Auch RD Web Access spielt eine wesentliche Rolle bei der Integration älterer Clients. Der Nachfolger von TS Web Access zeigt nicht nur Sessions, sondern auch Desktops auf einer Web-Oberfläche an, und ermöglicht Endgeräten mit früheren Versionen von RDP den Zugang zu zentralen Desktops. Die Integration von Anwendungen und Desktops, die über RDS bereitgestellt werden, in das Startmenü bleibt nämlich Windows 7 vorbehalten.
Protokoll-Unterstützung
Ein Remote-Display-Protokoll ist eine wesentliche Technologie für die Bereitstellung zentraler Desktops. Seine Fähigkeiten sind ausschlaggebend für die Qualität des Benutzererlebnisses. Das von Microsoft entwickelte Remote Desktop Protocol (RDP) weist in dieser Hinsicht notorische Defizite auf, so dass sich eine ganze Add-on-Industrie gebildet hat, um verschiedenen Mängel zu kompensieren.

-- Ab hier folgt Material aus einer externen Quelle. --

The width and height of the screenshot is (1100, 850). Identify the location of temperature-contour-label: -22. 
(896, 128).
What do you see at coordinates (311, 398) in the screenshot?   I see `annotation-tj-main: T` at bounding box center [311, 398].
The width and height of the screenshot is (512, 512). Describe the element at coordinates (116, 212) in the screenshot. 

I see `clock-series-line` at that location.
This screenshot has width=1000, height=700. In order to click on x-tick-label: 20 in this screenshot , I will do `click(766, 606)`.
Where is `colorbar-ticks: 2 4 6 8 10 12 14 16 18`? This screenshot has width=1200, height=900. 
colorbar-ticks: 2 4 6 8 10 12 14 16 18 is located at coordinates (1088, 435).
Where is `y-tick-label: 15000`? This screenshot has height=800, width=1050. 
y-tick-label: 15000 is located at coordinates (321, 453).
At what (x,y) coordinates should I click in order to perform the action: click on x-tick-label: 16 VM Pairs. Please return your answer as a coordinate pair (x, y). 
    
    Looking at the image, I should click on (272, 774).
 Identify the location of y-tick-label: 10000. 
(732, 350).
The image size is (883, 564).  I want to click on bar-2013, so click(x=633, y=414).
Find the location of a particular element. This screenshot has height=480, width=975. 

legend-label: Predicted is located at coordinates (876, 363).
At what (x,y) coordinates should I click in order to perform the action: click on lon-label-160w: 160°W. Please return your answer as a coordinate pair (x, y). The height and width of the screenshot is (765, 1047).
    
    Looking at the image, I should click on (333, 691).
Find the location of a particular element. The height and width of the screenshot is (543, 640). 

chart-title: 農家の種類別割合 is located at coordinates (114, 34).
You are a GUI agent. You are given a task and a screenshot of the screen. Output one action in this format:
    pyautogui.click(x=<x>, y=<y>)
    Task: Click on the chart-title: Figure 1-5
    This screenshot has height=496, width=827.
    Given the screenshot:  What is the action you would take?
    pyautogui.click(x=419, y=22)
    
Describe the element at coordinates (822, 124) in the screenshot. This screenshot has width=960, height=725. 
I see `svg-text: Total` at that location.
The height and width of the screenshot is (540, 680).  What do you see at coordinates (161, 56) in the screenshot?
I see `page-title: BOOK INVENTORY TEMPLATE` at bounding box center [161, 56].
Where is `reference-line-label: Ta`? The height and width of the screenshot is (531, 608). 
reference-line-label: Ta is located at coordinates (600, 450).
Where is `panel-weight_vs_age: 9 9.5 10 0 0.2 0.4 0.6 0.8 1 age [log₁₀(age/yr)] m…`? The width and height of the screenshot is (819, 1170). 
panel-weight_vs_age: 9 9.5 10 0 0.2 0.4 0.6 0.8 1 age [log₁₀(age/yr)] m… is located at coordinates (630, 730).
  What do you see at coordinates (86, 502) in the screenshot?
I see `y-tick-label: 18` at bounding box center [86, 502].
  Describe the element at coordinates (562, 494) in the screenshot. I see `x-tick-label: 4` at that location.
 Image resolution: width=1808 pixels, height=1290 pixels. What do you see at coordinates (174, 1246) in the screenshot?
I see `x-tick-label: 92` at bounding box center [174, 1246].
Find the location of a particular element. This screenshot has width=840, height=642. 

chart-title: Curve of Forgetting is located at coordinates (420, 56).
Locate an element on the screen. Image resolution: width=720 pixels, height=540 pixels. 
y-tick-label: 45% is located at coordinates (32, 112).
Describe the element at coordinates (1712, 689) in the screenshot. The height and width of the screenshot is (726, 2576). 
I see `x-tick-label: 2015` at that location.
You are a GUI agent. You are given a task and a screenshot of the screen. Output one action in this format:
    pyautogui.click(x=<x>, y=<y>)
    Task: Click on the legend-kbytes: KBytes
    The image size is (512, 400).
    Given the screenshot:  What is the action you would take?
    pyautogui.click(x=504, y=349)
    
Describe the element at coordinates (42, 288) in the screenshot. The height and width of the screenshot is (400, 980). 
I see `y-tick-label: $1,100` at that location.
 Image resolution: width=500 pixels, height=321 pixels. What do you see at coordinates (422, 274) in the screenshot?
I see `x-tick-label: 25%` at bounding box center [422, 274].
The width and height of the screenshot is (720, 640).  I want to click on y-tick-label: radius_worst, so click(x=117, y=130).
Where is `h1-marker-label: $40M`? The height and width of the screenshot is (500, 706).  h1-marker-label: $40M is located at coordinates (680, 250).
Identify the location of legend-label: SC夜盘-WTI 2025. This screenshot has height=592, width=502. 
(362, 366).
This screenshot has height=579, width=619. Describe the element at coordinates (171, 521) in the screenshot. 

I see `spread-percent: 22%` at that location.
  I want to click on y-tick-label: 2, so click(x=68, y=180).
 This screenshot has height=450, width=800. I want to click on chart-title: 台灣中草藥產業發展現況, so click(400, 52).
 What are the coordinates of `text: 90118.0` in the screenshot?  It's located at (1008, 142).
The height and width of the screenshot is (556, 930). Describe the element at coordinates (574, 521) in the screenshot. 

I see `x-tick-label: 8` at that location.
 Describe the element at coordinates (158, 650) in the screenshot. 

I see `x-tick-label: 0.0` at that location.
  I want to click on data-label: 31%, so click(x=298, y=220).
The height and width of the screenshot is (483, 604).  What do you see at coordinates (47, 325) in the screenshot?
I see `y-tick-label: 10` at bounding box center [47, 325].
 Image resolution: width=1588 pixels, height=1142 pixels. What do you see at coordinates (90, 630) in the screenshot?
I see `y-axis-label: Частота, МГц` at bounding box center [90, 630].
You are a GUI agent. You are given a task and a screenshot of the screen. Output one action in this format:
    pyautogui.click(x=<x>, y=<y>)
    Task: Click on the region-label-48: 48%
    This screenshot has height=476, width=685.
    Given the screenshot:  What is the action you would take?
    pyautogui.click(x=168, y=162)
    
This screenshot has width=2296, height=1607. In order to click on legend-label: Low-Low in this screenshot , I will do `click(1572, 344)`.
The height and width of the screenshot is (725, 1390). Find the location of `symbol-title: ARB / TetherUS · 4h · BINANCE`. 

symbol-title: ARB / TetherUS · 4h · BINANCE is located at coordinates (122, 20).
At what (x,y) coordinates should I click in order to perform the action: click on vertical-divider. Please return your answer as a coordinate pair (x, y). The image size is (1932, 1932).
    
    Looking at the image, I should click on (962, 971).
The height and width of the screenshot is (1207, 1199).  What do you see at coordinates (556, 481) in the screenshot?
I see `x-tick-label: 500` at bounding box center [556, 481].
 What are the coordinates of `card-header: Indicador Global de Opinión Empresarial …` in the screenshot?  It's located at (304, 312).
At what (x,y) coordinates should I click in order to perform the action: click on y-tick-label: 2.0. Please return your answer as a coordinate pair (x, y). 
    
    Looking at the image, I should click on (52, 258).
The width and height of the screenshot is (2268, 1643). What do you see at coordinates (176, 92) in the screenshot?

Die Version 7, die mit Windows 7 und Server 2008 R2 ausgeliefert wird, bringt einige Verbesserungen, die besonders virtuellen Desktops zugute kommen. Dazu zählen Multimedia-Redirection für Media-Player-Formate, bidirektionales Audio, DirectX-Remoting, Aero-und Multi-Monitor-Unterstützung. In den Genuss all dieser Fortschritte kommt man indes nur, wenn Windows 7 als Gastsystem auf dem Virtualization Host läuft.
Eine deutliche Aufwertung von zentralistischen Modellen steht mit dem SP1 für Windows Server 2008 R2 ins Haus. Es bringt die von Calista zugekaufte Technik unter der Bezeichnung RemoteFX. Es ist kein Ersatz für RDP, sondern eine Erweiterung, die Grafikdaten auf dem Host rendert. Microsoft positioniert RemoteFX ausschließlich für den Einsatz im LAN.
Virtualisierung von Anwendungen
Um die Zahl der Desktop-Images gering zu halten und sie besser wartbar zu machen, etabliert sich die Applikationsvirtualisierung inklusive Streaming bei VDI als Alternative zur herkömmlichen Installation. Microsoft bietet dafür App-V als Bestandteil des MDOP an. Es ist ein mächtiges und funktionsreiches Tool, das derzeit in der Version 4.6 vorliegt.
Die RDS CAL enthält seit einiger Zeit auch eine Lizenz für App-V, allerdings nur für den Einsatz auf Session Hosts. Es soll helfen, Programmkonflikte auf dem Terminal-Server zu vermeiden. Für den Einsatz in virtuellen Desktops muss App-V über MDOP bzw. die VDI Suite erworben werden.
Management von Benutzerprofilen
Die Loslösung von Daten und Einstellungen der Benutzer von Windows ist ein weiteres Anliegen bei der Desktop-Virtualisierung, damit diese Informationen nicht innerhalb des Systemabbilds gespeichert werden müssen.
Microsoft hat sich zuletzt die wohlklingende Bezeichnung User State Virtualization einfallen lassen, unter der es altbekannte Windows-Funktionen zusammenfasst. Es handelt sich dabei um Server-gespeicherte Profile, Ordnerumleitung und Offline-Dateien, die allerdings den Anforderungen virtualisierter Umgebungen nicht genügen. Ein ganzer Markt an entsprechenden Lösungen von Drittanbietern wartet darauf, diese Lücke zu füllen.
Offline-Unterstützung
Citrix packt den Client-Hypervisor XenClient in XenDesktop 5, und VMware stattete View 4.5 mit Local Mode aus, einer von VMware Workstation abgeleiteten Technik zur lokalen Ausführen virtueller Desktops. Beide Hersteller möchten damit die Offline-Fähigkeit ihre VDI-Systeme erreichen, indem sie Änderungen zwischen lokal und zentral ausgeführten VMs synchronisieren. Ohne Anbindung an das Rechenzentrum können Benutzer daher mit einer lokalen Instanz ihres virtuellen Desktops arbeiten.
Microsoft positioniert VDI ohnehin nur für einige Nischen, etwa für die Anbindung von Offshore-Partnern bzw. externen Projektmitarbeitern sowie für aufgabenorientierte Tätigkeiten, wo es die Terminaldienste ersetzen soll. Deshalb macht Microsoft keinerlei Anstalten, einen eigenen Hypervisor für den Client zu entwickeln und reagiert skeptisch auf derartige Ambitionen anderer Hersteller. Derzeit bietet sich keine Möglichkeit, diese Lücke durch Software anderer Anbieter zu schließen.